MATERIAL PROVIDED:

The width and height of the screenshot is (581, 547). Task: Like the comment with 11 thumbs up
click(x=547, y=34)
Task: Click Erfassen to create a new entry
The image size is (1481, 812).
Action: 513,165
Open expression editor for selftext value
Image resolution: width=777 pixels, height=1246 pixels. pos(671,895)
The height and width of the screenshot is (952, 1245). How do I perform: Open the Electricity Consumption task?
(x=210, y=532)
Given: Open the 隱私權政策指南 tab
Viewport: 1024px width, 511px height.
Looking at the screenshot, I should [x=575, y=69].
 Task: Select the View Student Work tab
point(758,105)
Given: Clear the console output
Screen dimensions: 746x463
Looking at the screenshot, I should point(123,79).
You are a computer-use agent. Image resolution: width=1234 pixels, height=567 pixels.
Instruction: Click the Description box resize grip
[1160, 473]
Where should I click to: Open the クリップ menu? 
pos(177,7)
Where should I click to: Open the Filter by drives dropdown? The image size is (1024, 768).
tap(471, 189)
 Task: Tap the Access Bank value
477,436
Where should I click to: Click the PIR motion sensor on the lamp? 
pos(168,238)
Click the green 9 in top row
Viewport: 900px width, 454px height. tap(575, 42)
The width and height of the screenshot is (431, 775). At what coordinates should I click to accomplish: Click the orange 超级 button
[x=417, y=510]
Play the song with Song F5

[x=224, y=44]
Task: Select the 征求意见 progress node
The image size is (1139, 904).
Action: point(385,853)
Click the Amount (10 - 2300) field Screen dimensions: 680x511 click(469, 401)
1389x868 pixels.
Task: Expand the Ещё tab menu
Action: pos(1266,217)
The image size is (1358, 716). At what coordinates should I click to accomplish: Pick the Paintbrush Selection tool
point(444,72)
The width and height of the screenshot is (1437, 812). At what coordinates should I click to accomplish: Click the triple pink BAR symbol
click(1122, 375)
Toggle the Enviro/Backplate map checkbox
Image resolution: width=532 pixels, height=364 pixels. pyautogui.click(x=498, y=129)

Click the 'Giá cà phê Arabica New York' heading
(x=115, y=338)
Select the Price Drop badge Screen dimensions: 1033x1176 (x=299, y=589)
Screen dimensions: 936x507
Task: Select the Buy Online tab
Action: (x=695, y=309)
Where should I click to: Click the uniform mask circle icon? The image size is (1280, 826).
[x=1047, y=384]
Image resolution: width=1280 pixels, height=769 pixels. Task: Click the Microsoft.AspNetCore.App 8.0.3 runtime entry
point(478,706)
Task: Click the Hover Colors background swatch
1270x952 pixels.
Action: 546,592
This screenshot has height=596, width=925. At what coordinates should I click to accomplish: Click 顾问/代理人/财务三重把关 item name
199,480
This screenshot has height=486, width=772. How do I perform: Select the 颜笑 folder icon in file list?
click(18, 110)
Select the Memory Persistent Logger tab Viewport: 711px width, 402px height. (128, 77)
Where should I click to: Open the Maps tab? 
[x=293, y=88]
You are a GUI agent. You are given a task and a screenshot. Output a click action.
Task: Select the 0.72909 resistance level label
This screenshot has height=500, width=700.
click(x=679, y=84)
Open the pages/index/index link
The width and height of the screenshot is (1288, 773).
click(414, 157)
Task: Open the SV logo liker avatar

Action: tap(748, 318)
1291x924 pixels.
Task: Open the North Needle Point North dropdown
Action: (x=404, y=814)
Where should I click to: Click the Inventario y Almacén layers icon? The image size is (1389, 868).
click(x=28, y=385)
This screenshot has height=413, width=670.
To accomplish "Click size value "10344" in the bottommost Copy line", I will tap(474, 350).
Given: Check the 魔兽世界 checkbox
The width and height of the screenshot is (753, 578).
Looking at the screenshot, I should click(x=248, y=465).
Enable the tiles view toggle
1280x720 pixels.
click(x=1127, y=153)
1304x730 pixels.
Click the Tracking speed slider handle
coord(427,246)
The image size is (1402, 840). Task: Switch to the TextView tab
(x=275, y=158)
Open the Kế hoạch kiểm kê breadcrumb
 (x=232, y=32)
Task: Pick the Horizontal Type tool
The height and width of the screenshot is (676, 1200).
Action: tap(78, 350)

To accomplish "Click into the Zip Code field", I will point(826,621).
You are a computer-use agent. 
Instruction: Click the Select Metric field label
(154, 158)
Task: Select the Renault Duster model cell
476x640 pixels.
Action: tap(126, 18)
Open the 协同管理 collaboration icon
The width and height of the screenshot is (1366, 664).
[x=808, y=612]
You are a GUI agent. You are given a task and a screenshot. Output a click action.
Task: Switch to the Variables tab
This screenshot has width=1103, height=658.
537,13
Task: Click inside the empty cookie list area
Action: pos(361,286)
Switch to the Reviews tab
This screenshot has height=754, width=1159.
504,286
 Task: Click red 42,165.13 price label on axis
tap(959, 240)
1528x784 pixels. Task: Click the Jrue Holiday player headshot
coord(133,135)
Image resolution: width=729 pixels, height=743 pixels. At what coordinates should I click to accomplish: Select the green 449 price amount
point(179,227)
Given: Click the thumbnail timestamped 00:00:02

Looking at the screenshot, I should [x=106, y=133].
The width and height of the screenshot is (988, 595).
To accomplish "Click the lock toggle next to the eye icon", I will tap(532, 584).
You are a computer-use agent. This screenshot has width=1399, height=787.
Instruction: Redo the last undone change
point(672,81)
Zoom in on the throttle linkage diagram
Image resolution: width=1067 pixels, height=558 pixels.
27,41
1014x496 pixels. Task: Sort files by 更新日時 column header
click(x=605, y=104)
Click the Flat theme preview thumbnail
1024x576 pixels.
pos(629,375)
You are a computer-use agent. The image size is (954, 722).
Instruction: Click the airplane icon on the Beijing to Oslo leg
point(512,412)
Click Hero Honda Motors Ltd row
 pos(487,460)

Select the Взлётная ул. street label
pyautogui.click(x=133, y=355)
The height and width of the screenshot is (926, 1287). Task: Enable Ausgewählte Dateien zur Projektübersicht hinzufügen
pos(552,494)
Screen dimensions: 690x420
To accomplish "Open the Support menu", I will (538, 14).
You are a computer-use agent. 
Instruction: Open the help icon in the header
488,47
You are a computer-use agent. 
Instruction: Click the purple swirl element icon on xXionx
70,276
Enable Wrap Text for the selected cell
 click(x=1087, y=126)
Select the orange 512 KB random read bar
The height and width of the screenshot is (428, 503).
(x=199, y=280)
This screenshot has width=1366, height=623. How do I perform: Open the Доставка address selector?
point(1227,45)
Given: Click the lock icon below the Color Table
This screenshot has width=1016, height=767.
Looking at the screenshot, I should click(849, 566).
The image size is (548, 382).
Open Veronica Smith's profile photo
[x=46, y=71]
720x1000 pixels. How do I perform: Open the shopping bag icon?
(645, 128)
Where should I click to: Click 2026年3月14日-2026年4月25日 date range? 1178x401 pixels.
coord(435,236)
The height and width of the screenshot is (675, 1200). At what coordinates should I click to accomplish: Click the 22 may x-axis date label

TASK OBJECTIVE:
Please copy, exactly and with nothing else, the lines above beginning at the line that has "Where should I click to: Click the uniform" and ending with the line that has "Task: Pick the Horizontal Type tool".

RESPONSE:
Where should I click to: Click the uniform mask circle icon? The image size is (1280, 826).
[x=1047, y=384]
Image resolution: width=1280 pixels, height=769 pixels. Task: Click the Microsoft.AspNetCore.App 8.0.3 runtime entry
point(478,706)
Task: Click the Hover Colors background swatch
1270x952 pixels.
Action: 546,592
This screenshot has height=596, width=925. At what coordinates should I click to accomplish: Click 顾问/代理人/财务三重把关 item name
199,480
This screenshot has height=486, width=772. How do I perform: Select the 颜笑 folder icon in file list?
click(18, 110)
Select the Memory Persistent Logger tab Viewport: 711px width, 402px height. (128, 77)
Where should I click to: Open the Maps tab? 
[x=293, y=88]
You are a GUI agent. You are given a task and a screenshot. Output a click action.
Task: Select the 0.72909 resistance level label
This screenshot has height=500, width=700.
click(x=679, y=84)
Open the pages/index/index link
The width and height of the screenshot is (1288, 773).
click(414, 157)
Task: Open the SV logo liker avatar

Action: tap(748, 318)
1291x924 pixels.
Task: Open the North Needle Point North dropdown
Action: (x=404, y=814)
Where should I click to: Click the Inventario y Almacén layers icon? The image size is (1389, 868).
click(x=28, y=385)
This screenshot has height=413, width=670.
To accomplish "Click size value "10344" in the bottommost Copy line", I will tap(474, 350).
Given: Check the 魔兽世界 checkbox
The width and height of the screenshot is (753, 578).
Looking at the screenshot, I should click(x=248, y=465).
Enable the tiles view toggle
1280x720 pixels.
click(x=1127, y=153)
1304x730 pixels.
Click the Tracking speed slider handle
coord(427,246)
The image size is (1402, 840). Task: Switch to the TextView tab
(x=275, y=158)
Open the Kế hoạch kiểm kê breadcrumb
 (x=232, y=32)
Task: Pick the Horizontal Type tool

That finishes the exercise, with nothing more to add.